Meniscal tears are quite straightforward to diagnose. Clinical assessment has been shown to be around 80% accurate for diagnosis of meniscus tears. Your physiotherapist will carry out specific clinical tests to assess for tenderness on the joint line (where the meniscus is located), your range of movement, the amount of swelling in your joint and the stability of your knee. There is a specific meniscal test called the ‘McMurray’s test’ that your physiotherapist may additionally carry out to help establish your diagnosis.
If we are unsure of your diagnosis or we would like to understand more about the extent and type of the meniscal tear then we may refer you for an MRI scan. MRI scans are also very useful to assess for any other contributing factors such as an associated ligament tear. We can refer you directly without going to your GP.

At Complete Physio our highly experienced physiotherapists will comprehensively assess your knee joint using a series of clinical tests.
Some of our clinicians are also fully qualified musculoskeletal sonographers and will carry out a diagnostic ultrasound scan of your knee.

Ultrasound is unable to assess the deep portion of the meniscus, however, it is an effective tool to assess for any swelling and inflammation in the knee. Ultrasound can also visualise meniscal cysts and other structures in the knee such as the medial and lateral collateral ligaments and the surrounding tendons. Meniscal cysts are small fluid-filled pockets that arise from the meniscus. These can occur secondary to a tear.

There is no extra charge for an ultrasound scan.

Research has shown an increased risk of early onset of arthritis after damaging your meniscus and therefore an accurate diagnosis and appropriate treatment is paramount to a positive outcome (Kulkarni et al, 2014 ).

meniscal tear

Will your meniscus heal?

This is not a simple yes or no answer! There are many factors that will determine whether a meniscal tear will heal or not. Age and location of the tear are two of the main variables. Even if the tear does heal it often takes months rather than weeks to recover. The blood supply to the meniscus is poor and so any healing is relatively slow, compared to a muscle for example, which has a rich blood supply.

The younger you are, the more likely it is to heal. Unfortunately over the age of 30, meniscus tears are far less likely to heal. The good news is most of these tears even though they do not heal, become pain free. This is supported by a significant body of evidence that patients with a meniscus tear in their knee observed on MRI, are often asymptomatic. Like many places in the body e.g. the lower back, there is a poor correlation between structural abnormalities and levels of pain.

The location of tear can influence whether a meniscal tear will heal or not.
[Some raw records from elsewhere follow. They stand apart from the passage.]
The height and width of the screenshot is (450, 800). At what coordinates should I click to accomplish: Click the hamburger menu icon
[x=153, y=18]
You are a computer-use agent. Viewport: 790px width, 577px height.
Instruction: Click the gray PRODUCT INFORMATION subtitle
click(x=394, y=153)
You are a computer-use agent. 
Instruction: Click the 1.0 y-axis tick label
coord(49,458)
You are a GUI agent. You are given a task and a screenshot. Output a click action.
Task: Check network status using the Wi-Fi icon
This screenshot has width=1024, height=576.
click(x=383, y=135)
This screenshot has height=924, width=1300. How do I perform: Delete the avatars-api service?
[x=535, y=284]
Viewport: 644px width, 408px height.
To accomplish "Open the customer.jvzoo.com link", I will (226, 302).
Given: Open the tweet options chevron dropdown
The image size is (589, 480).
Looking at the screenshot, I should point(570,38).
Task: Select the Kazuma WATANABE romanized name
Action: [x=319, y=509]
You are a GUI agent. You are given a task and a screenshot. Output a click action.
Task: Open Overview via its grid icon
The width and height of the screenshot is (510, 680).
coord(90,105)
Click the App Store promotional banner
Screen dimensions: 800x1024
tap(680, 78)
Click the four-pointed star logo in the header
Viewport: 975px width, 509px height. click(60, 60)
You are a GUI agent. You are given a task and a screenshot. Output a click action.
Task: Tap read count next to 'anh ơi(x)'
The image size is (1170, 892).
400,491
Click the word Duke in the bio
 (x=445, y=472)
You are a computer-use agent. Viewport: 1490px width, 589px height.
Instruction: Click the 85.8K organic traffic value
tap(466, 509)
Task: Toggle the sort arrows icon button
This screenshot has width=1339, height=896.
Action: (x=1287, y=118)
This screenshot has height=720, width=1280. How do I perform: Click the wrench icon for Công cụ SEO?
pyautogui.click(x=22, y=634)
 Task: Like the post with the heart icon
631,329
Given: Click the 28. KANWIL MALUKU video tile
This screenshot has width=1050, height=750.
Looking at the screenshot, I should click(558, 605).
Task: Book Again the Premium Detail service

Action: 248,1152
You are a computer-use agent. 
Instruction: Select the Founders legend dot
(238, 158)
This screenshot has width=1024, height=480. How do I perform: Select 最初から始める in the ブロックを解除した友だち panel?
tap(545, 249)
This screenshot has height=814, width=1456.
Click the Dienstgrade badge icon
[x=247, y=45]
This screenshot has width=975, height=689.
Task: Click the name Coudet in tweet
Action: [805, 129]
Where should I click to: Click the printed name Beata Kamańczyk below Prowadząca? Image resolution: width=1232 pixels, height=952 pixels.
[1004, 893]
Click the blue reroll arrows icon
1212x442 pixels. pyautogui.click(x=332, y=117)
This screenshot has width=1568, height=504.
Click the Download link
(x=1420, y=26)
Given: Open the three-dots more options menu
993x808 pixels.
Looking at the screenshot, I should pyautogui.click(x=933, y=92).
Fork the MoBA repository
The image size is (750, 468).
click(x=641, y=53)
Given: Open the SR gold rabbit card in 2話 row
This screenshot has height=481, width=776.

As mentioned earlier the menisci have a relatively poor blood supply. The blood supply varies depending on the location of the tear. It can be split into a white zone and a red zone (see image below). The red zone is located on the periphery (the outside) of the meniscus and has superior blood supply to the white zone, which is located in the deeper portion. If a tear is located in the red zone, they have more potential to heal. To determine exactly where your tear is located you would require an MRI scan.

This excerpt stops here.